[Task directions]
Only the lines from the one containing "This screenshot has width=847, height=477." through the one containing "Image resolution: width=668" should be printed, exactly as they appear below, with both ends included.

Exercise material Block Start

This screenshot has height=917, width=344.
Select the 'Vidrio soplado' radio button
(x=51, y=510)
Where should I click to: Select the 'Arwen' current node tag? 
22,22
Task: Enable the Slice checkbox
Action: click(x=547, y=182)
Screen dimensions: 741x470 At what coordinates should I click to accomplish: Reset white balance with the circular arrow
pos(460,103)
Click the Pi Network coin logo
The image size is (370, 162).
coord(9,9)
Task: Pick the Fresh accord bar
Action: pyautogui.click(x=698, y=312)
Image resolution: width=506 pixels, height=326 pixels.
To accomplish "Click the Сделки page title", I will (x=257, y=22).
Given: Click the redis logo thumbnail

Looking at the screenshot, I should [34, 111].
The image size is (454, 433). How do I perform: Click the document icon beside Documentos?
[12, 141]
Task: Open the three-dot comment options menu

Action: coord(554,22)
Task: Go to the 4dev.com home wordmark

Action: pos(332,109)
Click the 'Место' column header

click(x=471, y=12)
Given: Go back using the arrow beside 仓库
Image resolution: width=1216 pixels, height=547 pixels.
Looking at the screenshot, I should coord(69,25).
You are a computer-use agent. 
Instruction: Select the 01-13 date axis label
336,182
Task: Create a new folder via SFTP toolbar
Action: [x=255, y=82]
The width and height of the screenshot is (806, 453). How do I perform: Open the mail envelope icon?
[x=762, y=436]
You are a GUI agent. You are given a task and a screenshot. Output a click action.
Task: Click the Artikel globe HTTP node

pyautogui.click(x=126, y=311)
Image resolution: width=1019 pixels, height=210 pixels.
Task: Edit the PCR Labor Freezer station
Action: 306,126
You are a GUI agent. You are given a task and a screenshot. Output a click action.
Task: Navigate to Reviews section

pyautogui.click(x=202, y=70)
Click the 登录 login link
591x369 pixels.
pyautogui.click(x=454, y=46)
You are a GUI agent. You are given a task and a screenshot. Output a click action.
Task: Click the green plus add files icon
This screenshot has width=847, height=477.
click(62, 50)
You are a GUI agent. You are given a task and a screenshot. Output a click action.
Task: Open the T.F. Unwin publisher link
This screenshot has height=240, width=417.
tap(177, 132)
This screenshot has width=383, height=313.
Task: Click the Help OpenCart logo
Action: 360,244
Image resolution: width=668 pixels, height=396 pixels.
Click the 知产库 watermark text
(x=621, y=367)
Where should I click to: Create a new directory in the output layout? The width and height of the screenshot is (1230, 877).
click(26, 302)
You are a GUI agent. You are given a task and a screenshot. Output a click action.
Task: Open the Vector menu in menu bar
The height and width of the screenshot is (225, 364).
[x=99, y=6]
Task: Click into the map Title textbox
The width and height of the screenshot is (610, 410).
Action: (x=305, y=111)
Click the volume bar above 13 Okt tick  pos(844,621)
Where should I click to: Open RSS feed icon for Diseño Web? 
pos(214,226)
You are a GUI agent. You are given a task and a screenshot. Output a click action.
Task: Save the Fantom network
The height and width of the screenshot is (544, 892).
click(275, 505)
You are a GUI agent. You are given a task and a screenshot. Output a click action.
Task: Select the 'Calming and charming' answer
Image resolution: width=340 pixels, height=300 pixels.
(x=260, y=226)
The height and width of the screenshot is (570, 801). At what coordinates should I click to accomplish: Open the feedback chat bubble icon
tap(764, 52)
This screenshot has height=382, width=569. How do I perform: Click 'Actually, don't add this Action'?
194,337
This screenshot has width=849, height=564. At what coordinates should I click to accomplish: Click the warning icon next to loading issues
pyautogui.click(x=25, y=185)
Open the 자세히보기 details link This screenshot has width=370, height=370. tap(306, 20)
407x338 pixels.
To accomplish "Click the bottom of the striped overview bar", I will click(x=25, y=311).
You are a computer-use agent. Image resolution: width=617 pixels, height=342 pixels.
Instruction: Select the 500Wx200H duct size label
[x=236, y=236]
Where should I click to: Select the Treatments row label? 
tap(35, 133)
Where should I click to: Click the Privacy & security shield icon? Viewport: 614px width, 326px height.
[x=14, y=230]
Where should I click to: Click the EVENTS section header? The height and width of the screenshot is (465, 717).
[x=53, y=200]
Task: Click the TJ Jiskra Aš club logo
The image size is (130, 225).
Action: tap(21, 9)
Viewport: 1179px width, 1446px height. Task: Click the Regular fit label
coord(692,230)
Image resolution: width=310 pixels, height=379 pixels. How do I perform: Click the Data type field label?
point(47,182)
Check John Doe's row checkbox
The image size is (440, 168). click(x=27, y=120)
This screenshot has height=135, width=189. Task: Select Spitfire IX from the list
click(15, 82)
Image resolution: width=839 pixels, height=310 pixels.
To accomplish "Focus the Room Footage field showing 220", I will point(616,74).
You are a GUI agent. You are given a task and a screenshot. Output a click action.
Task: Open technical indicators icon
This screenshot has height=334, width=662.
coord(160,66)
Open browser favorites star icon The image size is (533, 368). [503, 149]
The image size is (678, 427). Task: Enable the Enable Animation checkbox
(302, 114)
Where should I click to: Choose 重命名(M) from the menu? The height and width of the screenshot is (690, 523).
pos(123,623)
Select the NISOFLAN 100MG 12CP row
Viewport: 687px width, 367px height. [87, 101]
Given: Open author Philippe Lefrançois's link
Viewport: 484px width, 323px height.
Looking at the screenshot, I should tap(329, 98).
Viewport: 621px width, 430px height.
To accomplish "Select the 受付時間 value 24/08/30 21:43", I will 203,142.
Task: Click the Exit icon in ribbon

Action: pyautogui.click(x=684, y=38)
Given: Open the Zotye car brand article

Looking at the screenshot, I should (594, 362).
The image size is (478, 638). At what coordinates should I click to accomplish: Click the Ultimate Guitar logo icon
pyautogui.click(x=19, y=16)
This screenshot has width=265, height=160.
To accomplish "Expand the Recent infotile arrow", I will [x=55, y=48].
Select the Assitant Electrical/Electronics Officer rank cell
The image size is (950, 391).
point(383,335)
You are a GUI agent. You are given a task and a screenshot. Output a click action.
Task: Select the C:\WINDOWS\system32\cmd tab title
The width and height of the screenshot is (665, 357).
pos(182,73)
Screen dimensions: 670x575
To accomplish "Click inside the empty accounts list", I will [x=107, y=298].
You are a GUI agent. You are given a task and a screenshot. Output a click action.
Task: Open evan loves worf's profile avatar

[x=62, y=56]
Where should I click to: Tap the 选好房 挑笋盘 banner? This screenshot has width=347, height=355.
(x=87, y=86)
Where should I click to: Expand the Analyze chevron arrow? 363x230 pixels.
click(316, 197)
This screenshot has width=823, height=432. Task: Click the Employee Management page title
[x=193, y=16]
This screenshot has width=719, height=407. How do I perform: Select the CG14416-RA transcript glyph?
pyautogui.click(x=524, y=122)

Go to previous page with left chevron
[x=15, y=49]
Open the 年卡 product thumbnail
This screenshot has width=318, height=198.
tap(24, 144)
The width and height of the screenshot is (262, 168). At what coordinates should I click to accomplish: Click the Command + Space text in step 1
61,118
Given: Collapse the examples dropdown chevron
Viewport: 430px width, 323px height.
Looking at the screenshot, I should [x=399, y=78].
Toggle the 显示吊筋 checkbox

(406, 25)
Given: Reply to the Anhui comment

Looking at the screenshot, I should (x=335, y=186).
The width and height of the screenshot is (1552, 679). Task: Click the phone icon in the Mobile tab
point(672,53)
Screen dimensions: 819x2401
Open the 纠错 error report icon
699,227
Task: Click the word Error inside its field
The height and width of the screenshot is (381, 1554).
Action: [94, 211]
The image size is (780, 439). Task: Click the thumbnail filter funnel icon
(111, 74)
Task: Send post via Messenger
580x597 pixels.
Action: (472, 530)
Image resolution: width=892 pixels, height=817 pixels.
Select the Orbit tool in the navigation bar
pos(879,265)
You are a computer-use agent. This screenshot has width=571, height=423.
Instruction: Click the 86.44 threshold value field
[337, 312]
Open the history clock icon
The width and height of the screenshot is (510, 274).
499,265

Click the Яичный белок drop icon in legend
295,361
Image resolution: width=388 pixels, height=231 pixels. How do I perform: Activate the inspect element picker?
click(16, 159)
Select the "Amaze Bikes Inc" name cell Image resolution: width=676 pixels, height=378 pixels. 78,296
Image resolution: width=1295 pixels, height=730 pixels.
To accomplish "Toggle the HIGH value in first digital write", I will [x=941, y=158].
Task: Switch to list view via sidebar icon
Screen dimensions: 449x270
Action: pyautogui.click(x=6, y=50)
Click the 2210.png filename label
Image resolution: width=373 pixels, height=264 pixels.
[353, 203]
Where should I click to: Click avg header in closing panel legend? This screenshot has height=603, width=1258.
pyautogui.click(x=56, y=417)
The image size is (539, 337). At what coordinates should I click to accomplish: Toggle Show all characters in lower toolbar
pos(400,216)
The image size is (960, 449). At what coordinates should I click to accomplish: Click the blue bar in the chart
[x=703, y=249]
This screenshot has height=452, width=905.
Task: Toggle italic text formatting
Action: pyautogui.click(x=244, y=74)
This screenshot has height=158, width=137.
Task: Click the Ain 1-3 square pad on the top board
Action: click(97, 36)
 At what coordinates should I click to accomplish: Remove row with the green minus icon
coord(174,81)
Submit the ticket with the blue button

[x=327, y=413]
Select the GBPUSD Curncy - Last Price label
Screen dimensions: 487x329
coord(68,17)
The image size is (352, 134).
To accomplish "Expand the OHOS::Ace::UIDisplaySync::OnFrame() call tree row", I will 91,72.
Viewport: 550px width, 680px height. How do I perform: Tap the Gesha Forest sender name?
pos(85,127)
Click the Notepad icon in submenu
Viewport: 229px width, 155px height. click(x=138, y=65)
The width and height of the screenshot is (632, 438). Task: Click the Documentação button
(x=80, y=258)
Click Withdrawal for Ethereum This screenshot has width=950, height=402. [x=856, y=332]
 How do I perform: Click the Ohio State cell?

Exercise material Block End

[Solution for this problem]
This screenshot has width=847, height=477.
click(62, 50)
You are a GUI agent. You are given a task and a screenshot. Output a click action.
Task: Open the T.F. Unwin publisher link
This screenshot has height=240, width=417.
tap(177, 132)
This screenshot has width=383, height=313.
Task: Click the Help OpenCart logo
Action: 360,244
Image resolution: width=668 pixels, height=396 pixels.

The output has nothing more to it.